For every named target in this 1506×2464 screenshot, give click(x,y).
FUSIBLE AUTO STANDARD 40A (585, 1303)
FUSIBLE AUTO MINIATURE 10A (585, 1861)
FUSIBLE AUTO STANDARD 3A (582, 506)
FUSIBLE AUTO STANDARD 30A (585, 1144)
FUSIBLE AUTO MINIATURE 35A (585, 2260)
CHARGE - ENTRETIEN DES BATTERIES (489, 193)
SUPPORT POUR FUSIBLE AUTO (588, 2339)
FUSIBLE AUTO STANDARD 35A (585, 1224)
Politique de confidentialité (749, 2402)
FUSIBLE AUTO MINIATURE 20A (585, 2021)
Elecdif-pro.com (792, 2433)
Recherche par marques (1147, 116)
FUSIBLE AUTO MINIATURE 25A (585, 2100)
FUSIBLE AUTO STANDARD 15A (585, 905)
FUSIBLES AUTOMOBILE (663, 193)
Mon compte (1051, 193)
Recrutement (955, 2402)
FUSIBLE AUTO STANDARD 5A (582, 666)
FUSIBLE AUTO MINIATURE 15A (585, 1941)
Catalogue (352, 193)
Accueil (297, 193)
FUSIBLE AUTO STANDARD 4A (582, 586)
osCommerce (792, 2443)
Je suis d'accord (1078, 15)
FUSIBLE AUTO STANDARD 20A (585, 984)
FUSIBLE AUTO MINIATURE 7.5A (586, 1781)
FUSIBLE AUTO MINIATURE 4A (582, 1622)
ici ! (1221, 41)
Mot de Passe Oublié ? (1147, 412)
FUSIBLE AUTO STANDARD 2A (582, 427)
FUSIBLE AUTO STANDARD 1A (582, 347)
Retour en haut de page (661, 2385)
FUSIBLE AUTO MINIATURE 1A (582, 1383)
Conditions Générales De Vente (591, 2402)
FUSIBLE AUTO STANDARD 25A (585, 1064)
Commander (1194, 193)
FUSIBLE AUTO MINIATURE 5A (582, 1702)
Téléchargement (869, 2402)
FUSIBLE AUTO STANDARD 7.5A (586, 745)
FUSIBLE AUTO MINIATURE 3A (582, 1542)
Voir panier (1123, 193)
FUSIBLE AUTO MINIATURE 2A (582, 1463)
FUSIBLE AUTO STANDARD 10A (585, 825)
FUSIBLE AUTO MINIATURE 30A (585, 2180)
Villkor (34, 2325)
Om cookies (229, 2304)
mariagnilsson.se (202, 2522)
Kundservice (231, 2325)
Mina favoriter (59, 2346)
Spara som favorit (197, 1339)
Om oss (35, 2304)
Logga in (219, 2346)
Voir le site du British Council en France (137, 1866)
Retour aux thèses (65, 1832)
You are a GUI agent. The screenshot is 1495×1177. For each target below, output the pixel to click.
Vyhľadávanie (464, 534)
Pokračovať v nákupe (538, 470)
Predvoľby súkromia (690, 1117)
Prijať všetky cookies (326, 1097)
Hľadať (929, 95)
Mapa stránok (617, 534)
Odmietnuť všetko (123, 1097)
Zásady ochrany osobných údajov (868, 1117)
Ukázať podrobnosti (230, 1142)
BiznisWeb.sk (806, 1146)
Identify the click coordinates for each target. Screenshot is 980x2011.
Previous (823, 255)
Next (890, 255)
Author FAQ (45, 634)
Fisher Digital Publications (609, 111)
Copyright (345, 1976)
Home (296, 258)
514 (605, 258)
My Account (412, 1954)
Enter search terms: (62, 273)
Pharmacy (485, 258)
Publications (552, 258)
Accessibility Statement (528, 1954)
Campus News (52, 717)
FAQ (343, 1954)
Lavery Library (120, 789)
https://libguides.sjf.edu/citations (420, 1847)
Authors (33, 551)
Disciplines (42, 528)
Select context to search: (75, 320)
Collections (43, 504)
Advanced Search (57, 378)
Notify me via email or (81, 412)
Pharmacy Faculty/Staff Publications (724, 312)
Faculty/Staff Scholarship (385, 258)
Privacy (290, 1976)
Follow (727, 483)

***

Given exercise
Which rows above contain the word "each"? Return every one of them in full.

Answer for this exercise
You are a GUI agent. The screenshot is 1495×1177. For each target below, output the pixel to click.
Identify the click coordinates for each target. Screenshot is 980x2011.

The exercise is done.